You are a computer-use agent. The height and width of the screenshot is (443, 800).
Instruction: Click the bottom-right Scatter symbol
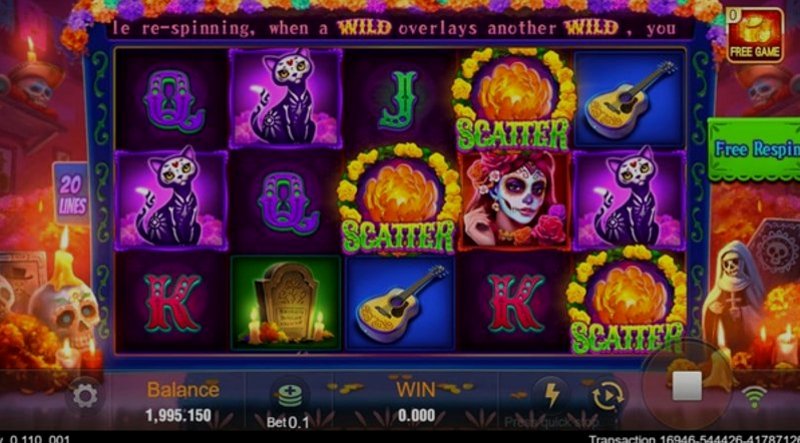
....
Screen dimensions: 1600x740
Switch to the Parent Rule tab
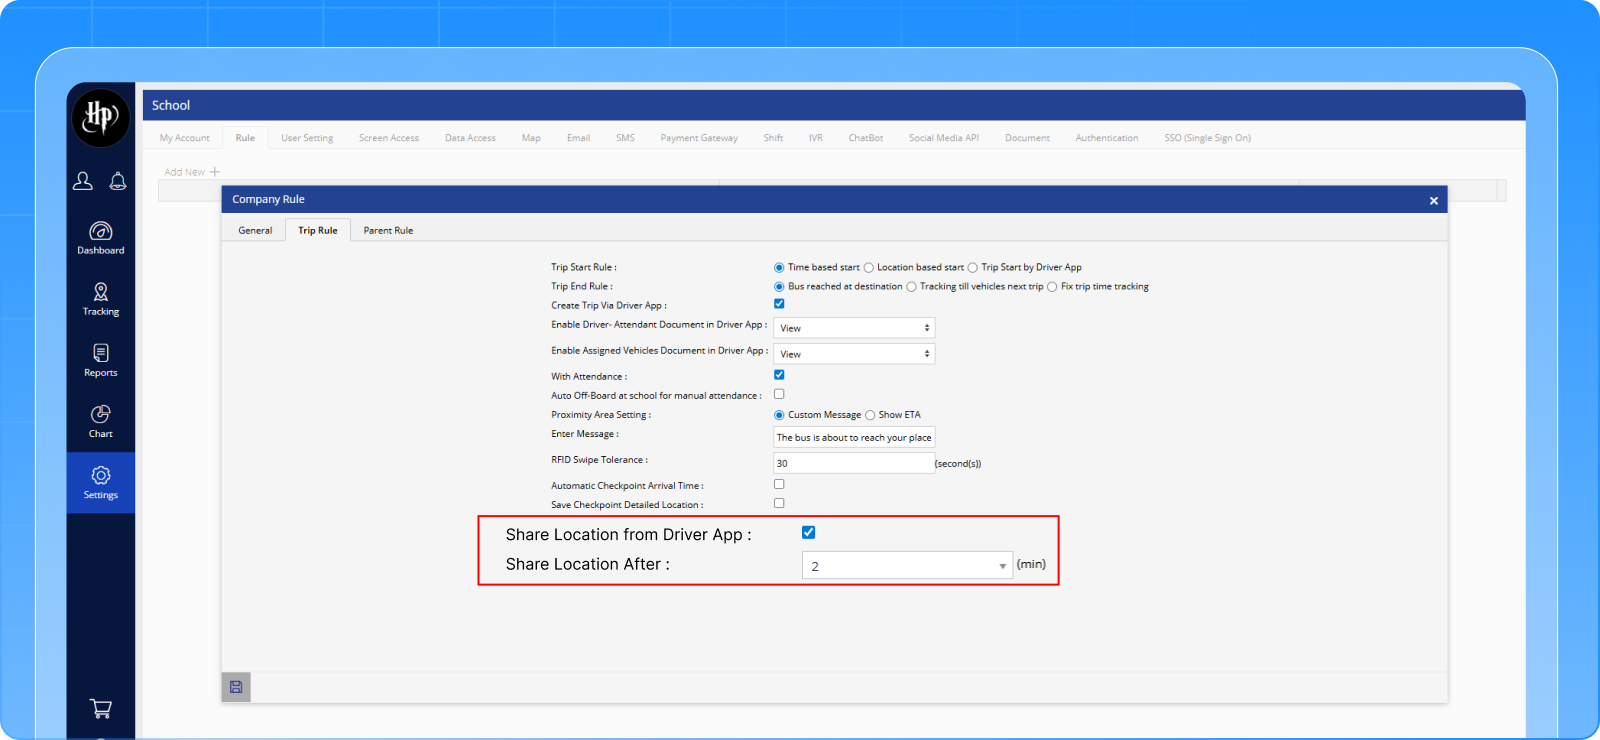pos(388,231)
....
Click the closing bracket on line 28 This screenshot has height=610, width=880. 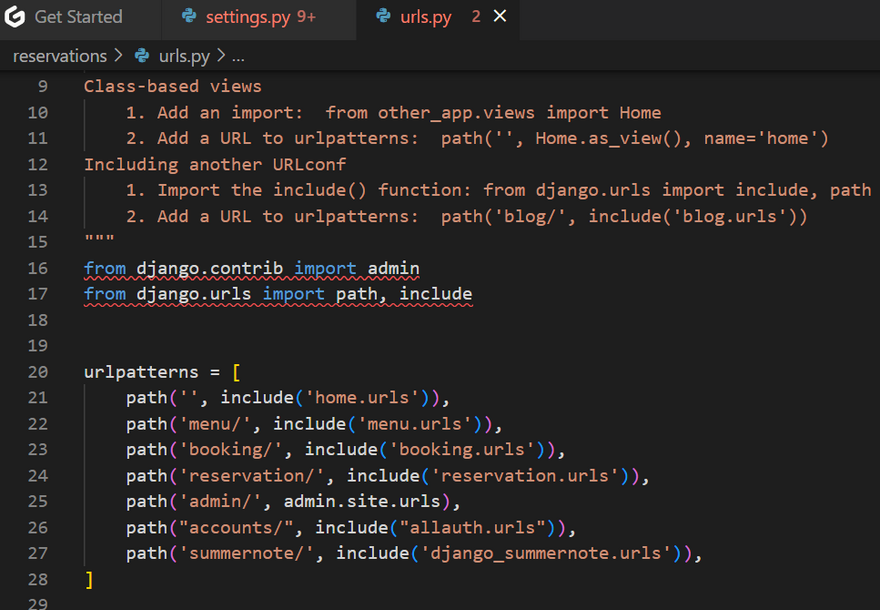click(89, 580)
....
- **Task details**: Please copy, exactly and with nothing else, the lines above beginning at the line that has "You are a computer-use" and ending with the line that has "Instruction: Click the".

- **Result of the task**:
You are a computer-use agent. The height and width of the screenshot is (443, 800).
Instruction: Click the bottom-right Scatter symbol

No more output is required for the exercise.